Hi, Carolyn: I’m getting married in July and need help reaching out to a relative who won’t be invited. It’s my aunt’s soon-to-be-ex-husband. Over the years he’s been like a second father to me, and I still care about him a great deal. There’s enough animosity between him and his wife and my cousin that it’s clear he wouldn’t come to the wedding anyway, but I’ve decided to not invite him preemptively.
It’s a decision I don’t feel great about, but it’s necessary. I’d like to reach out to him in some way to explain and to acknowledge his role and significance in my life, but I’m not sure what to say. “Aunt and cousin would be uncomfortable, so I’m not inviting you even though you mean a lot to me”?? I know he’ll understand, but it just makes me so sad.
I like to take writers’ word on absolutes in their letters. You have one here, calling your uncle’s exclusion “necessary.” Perhaps it is; your direct tie is to your aunt and so, all other things being equal, this rift puts her alone on your guest list.

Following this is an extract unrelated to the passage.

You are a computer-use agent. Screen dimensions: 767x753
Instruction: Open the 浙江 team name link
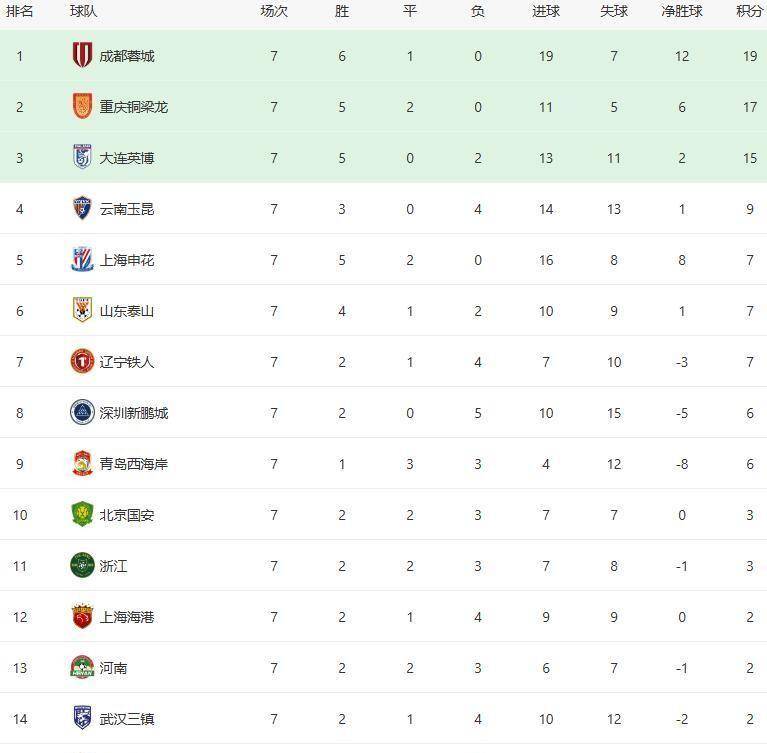(113, 566)
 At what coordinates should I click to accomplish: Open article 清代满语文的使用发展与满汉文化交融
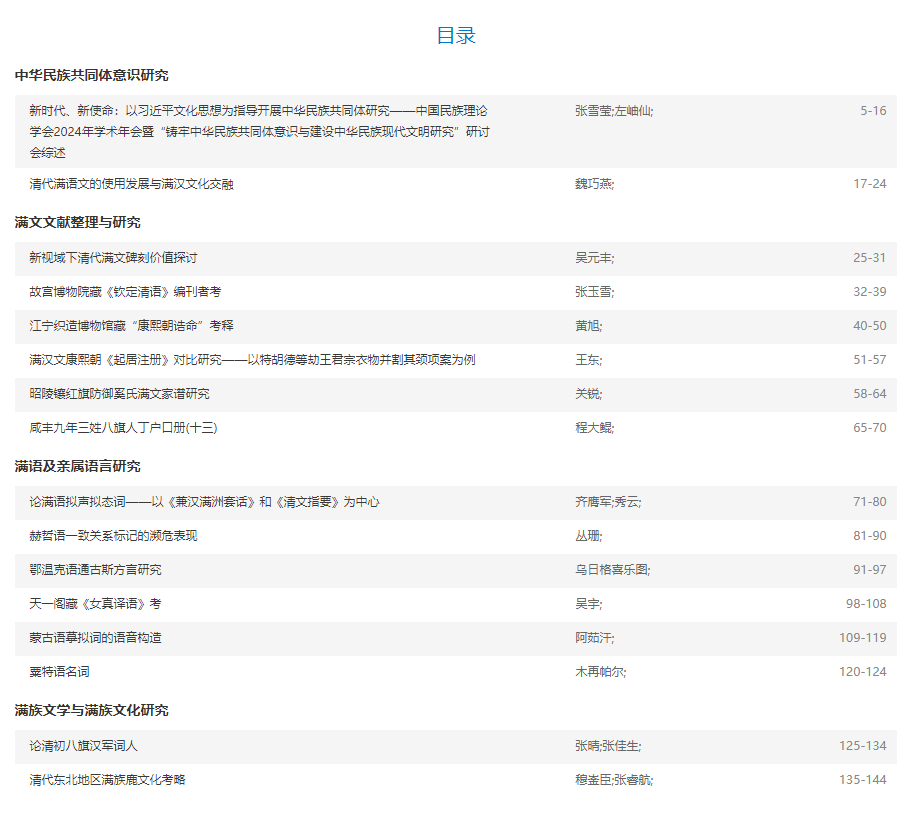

Still: Finding no good words to explain your actions can be a dead-on indicator of actions you ought not to take.
So if you feel you simply can’t stand before your uncle with the truth, then it’s worth at least trying to come up with a better truth.
In this case, that might just be telling him, “I want to say how sorry I am about your and Auntie’s divorce, and that you’ve been like a second father to me.” No mention of invitations. Since it’s apparently your first contact since the marital meltdown, it’s a much better opener than, “You’re off my guest list.”
The wedding is in July, after all, so you have time – for a second or third conversation; for the animosity to cool into something more civil, since weirder things have happened; for the subject to come up organically, and even for him to volunteer that he doesn’t expect an invitation. There’s time for you to sleep on your decision, feel better about it, make a better one.
Maybe all of these are wishful thinking, but, again, you have time to wish.
When the mailing date approaches, and if nothing happens to change your mind or circumstances, then you tell your uncle what you’ve decided. “I’m not sending you an invitation, only because I see it as the best of some bad options. I hope it’s the only time any of us feels it’s necessary to choose.”
The fact of your having reached out to him before this, just to let him know you care, will likely make this news much easier – to give and to receive.
Dear Carolyn: My husband tries to be helpful around the house. But he seems to have rather large blind spots. I’ve learned he truly doesn’t see the packages piled up on the porch when he walks inside. He cleans up the kitchen, but misses the pots on the stove and the countertops with spills and crumbs. He doesn’t remember when trash day is so he never gets the can to the curb.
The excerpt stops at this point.